Reproduce the passage of the capital gains tax text from "There should be" up to and including "rate of inflation.", word for word.

### Document
━━━━━━━━━━━━━━━━

I have asked thousands of ordinary people and they don't know 75% of gains will be taxed. Your salary is taxed each week at your marginal rates. So any capital gains will be taxed at your marginal rates, just like your salary. However, share and property gains will be added to your salary so will be taxed at your highest individual rate. This is quite a scary tax and the incentive to invest in shares and property will go down dramatically.
Also negative gearing on shares and property will be quarantined until you make the final gain on sale. In shares case, this is when your margin loan interest is greater than your dividend income. According to Shorten, you will definately make a final gain on sale. The hide of the man to assume this. Read the mantra https://www.alp.org.au/negativegearing. Shorten says "any losses can be offset against the final gain on sale" Shorten says that only Anaesthetists and Finance managers are the only people negative gearing. Definately not nurses or hairdressers. Please everyone read the policy.
Most people have no understanding of the current CGT rules, let alone the proposed changes!
I'm firmly opposed to the CGT changes....it pays no respect to the impact of inflation. For example, if you purchase a property and hold it for 10 years, and were then to pay tax on the profits, what if the value only grew in line with CPI? So you are being taxed on the fact that you have held an asset which has NOT grown in value in REAL terms at all?
There should be a substantial discount to account for this fact, and to encourage individuals to invest in Growth assets, such as shares and property, and only pay substantial tax IF the asset grew above the rate of inflation.

━━━━━━━━━━━━━━━━

### Data entries
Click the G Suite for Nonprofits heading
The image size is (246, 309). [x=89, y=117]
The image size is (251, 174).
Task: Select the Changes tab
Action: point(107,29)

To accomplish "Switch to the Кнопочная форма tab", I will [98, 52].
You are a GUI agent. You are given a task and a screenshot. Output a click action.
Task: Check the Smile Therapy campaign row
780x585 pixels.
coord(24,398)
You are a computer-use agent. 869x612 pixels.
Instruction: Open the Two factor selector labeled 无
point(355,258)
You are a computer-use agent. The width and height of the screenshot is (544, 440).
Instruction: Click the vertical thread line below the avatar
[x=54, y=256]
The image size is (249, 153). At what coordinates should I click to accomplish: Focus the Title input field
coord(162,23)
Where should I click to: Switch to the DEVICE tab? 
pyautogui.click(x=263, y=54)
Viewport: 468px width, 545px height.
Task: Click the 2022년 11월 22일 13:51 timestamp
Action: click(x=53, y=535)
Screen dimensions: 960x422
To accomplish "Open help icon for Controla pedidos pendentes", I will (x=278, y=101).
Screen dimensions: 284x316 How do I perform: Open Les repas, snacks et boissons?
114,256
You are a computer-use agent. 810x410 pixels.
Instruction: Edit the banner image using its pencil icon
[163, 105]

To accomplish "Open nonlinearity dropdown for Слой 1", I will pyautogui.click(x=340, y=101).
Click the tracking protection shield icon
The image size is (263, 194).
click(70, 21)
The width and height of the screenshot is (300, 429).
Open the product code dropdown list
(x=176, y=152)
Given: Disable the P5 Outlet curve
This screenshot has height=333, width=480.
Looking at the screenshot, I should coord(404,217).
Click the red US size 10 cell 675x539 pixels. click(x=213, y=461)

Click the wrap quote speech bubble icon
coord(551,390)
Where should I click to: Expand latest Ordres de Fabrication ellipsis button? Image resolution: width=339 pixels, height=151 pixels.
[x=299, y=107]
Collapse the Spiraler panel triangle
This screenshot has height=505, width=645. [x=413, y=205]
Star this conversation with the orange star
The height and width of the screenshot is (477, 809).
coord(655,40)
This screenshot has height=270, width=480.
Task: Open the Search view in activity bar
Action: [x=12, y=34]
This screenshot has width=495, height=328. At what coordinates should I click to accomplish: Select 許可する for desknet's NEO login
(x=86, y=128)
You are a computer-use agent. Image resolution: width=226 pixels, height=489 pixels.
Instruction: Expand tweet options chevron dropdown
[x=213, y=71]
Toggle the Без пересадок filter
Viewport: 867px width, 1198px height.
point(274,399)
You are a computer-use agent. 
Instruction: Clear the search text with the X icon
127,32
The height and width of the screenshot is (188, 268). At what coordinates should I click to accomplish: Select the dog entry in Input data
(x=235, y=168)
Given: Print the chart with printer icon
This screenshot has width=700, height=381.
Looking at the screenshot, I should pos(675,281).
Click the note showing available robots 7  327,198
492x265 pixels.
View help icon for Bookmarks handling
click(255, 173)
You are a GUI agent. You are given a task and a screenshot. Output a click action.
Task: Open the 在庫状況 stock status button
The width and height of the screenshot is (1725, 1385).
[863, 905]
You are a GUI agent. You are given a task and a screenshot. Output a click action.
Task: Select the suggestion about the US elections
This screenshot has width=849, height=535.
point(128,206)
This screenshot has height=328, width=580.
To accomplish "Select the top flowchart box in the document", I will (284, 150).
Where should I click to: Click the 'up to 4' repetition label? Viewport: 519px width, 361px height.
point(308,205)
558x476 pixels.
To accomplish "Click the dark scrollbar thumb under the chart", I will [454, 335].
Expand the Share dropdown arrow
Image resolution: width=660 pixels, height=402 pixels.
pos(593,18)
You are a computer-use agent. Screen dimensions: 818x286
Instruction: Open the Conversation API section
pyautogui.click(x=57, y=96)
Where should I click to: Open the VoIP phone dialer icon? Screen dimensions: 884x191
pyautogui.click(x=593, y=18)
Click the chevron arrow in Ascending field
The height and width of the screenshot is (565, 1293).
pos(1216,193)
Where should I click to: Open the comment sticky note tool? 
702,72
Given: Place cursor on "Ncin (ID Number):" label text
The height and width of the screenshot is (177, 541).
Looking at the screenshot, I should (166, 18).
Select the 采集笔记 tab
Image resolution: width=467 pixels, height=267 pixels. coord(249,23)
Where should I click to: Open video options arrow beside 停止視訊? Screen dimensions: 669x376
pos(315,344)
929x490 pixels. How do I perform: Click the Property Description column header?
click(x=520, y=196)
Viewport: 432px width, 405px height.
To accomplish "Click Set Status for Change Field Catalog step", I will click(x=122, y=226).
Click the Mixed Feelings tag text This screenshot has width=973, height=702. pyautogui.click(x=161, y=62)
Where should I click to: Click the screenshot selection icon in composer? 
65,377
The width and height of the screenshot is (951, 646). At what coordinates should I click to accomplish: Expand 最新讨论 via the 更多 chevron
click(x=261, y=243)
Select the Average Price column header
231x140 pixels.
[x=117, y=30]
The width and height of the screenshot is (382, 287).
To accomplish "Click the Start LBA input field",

━━━━━━━━━━━━━━━━

### Reply to the exercise
There should be a substantial discount to account for this fact, and to encourage individuals to invest in Growth assets, such as shares and property, and only pay substantial tax IF the asset grew above the rate of inflation.